## Data for this exercise
•••

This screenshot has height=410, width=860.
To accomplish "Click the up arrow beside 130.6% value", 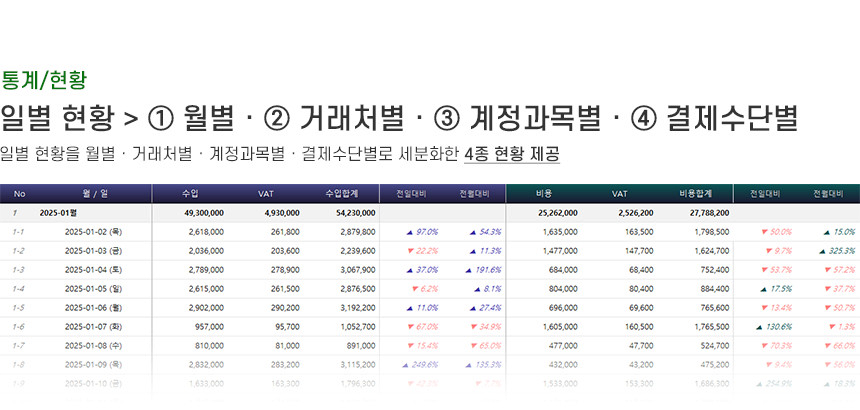I will pyautogui.click(x=760, y=326).
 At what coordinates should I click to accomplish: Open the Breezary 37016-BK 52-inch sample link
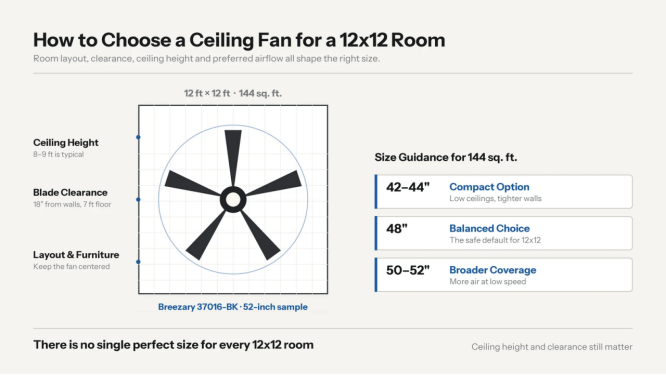click(x=233, y=307)
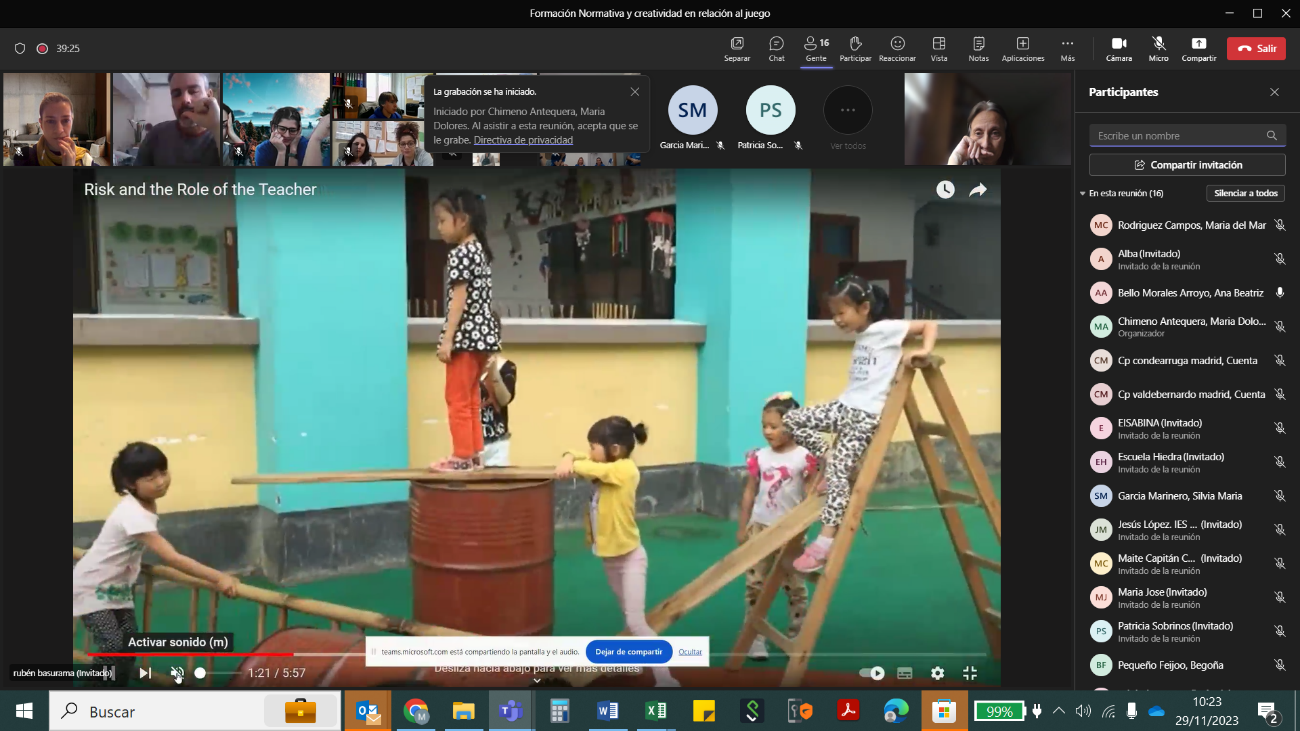1300x731 pixels.
Task: Click the Compartir screen share icon
Action: click(x=1198, y=44)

•••

## Set task
Please put the lines from the one containing "At what coordinates" through the end of the entries above into a Markdown table with the columns Row and Line, numbering each row and skipping blank lines. Leave the pictures out.

## Task output
| Row | Line |
|---|---|
| 1 |  At what coordinates should I click to accomplish: Open the Breezary 37016-BK 52-inch sample link |
| 2 | click(x=233, y=307) |
| 3 | 1300x731 pixels. |
| 4 | Task: Click the Compartir screen share icon |
| 5 | Action: click(x=1198, y=44) |